***** Material shown

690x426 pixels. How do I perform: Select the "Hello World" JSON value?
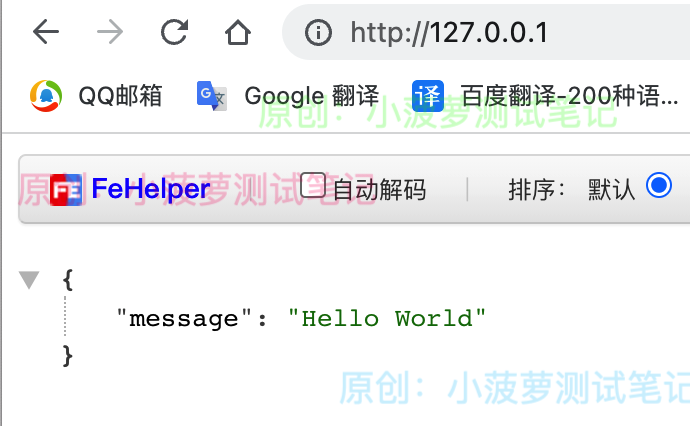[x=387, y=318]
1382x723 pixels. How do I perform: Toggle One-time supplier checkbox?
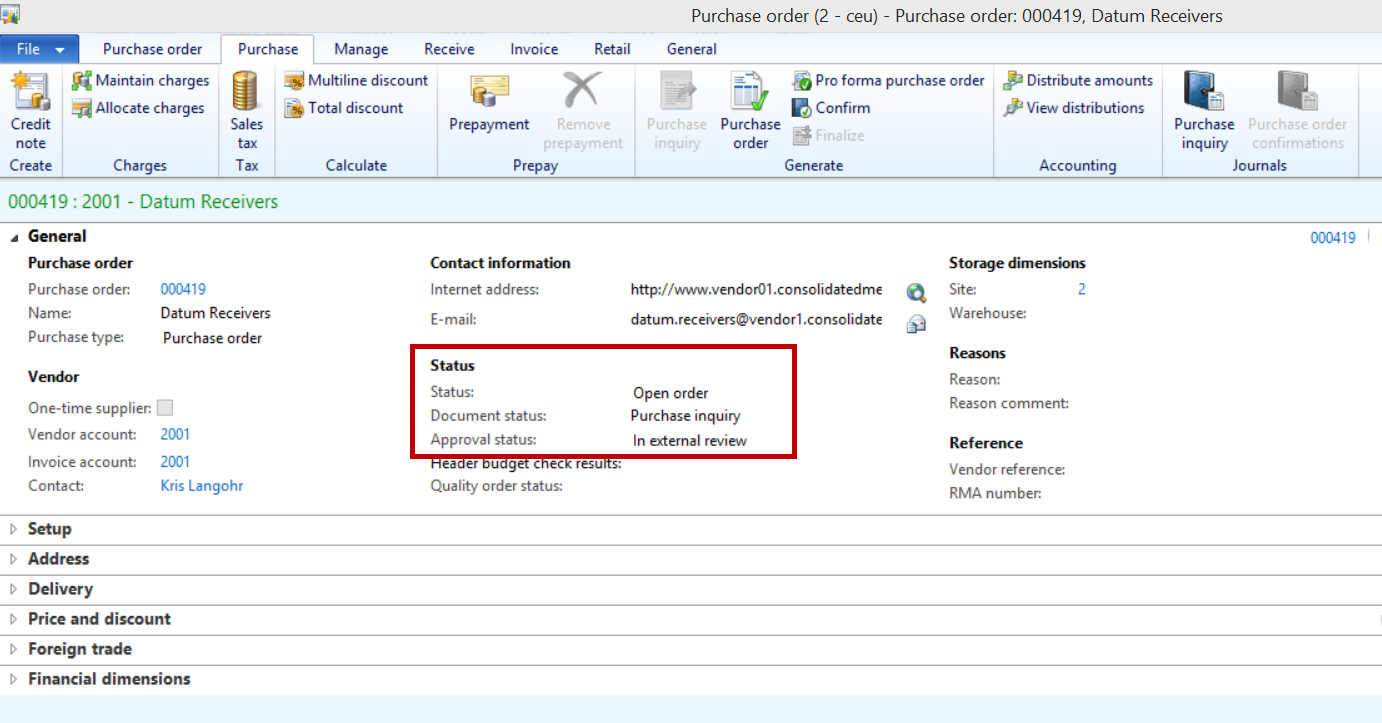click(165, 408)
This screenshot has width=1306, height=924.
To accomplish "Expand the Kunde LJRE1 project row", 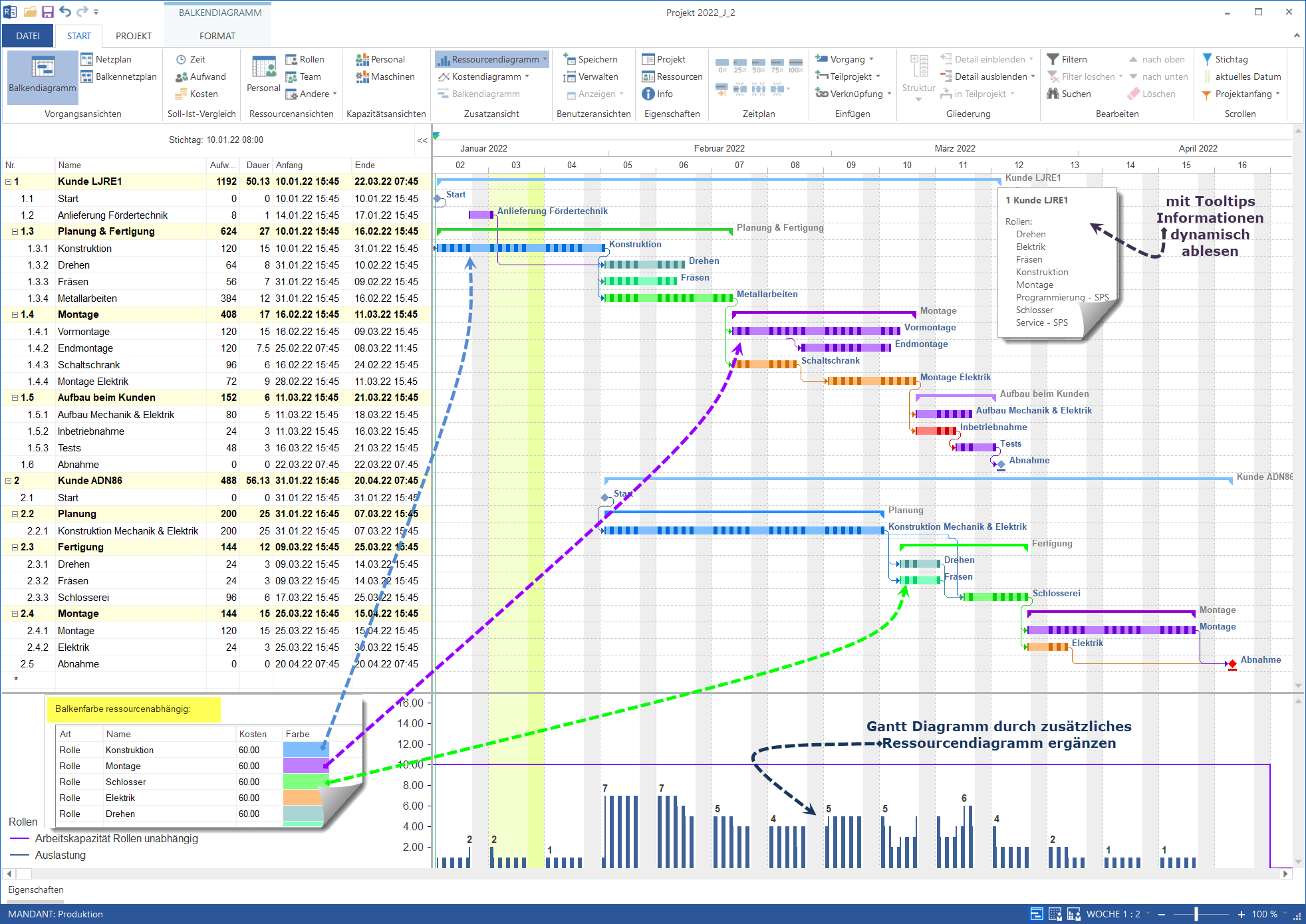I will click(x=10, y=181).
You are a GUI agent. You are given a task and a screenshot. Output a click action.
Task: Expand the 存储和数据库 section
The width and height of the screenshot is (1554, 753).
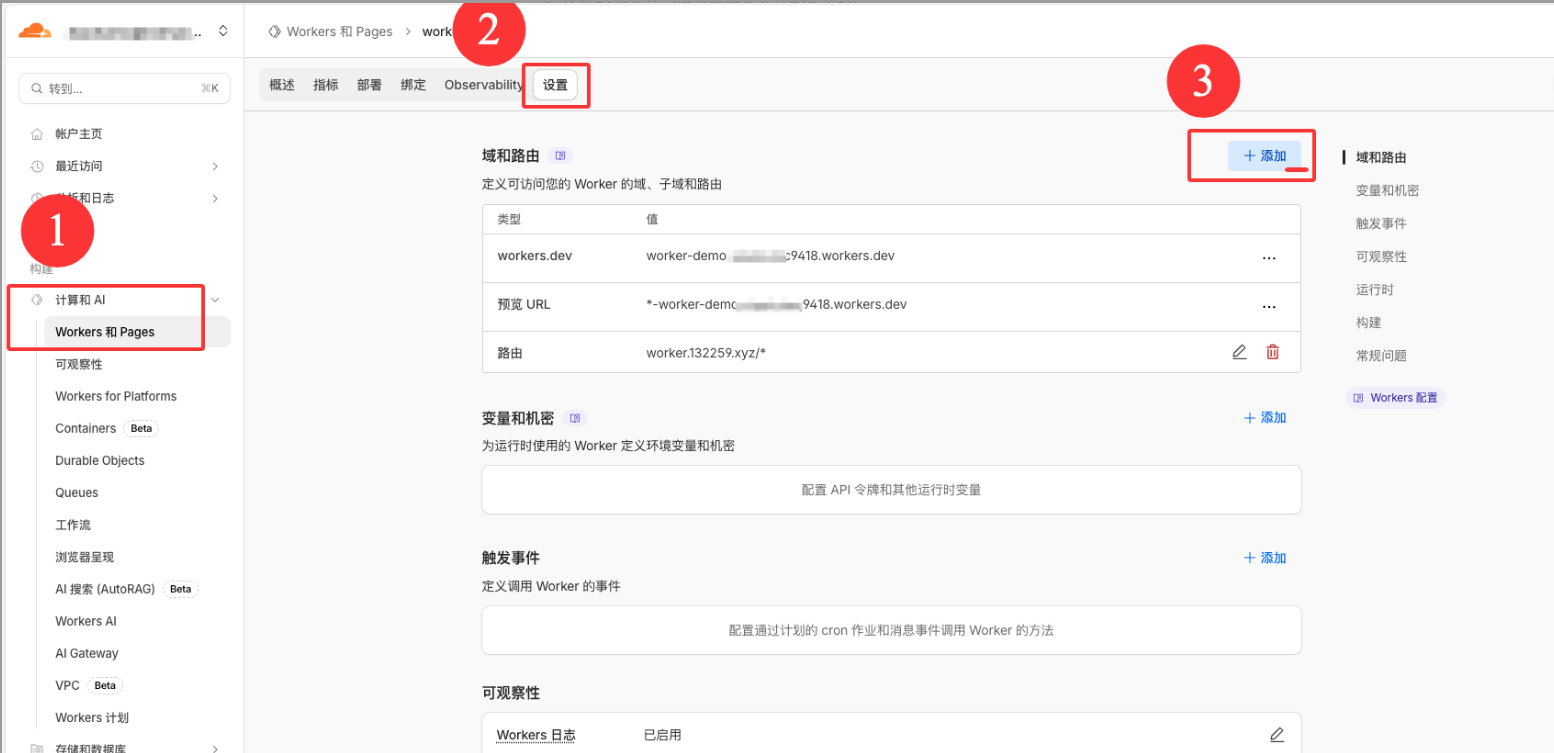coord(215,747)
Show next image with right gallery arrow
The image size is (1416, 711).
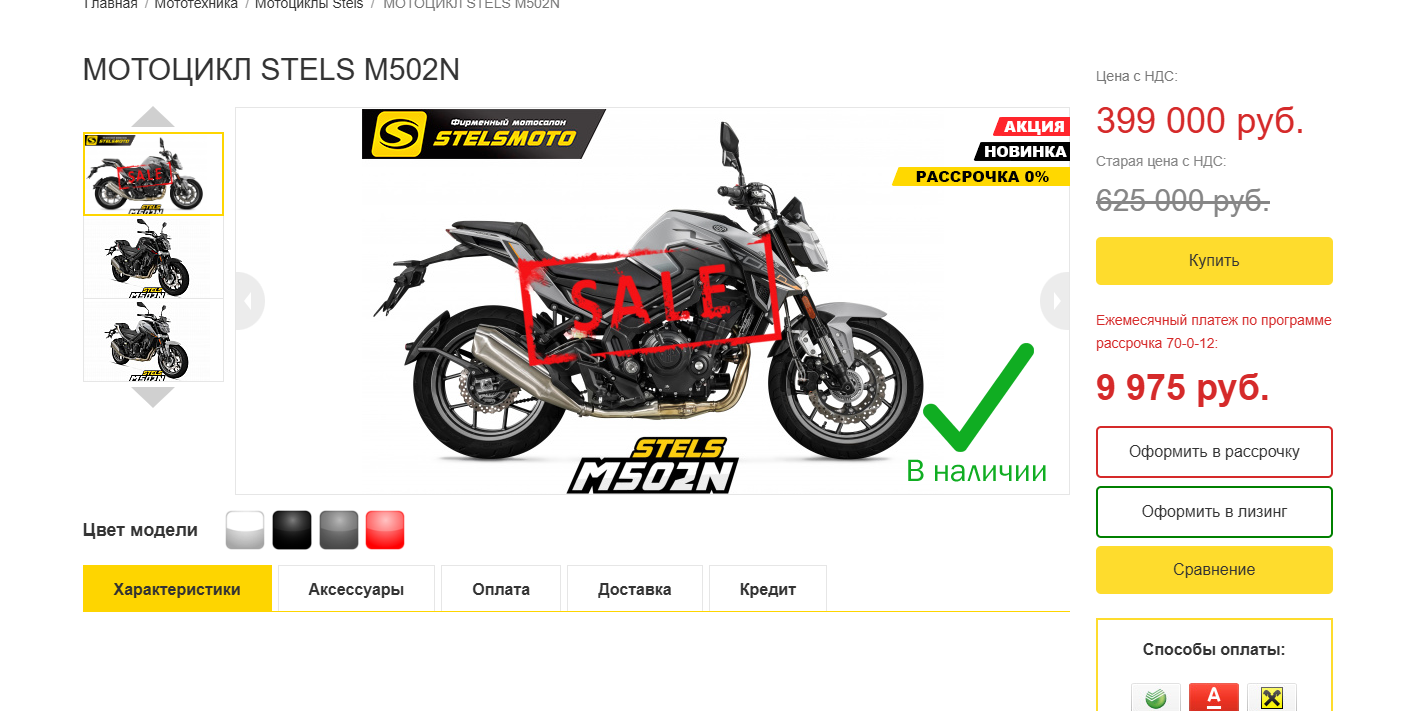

**********

◆ Problem description: Please repeat exactly the lines from the one containing "Show next image with right gallery arrow" through the last line of the records, both included, and leave out the pictures.

◆ Answer to this problem:
Show next image with right gallery arrow
The image size is (1416, 711).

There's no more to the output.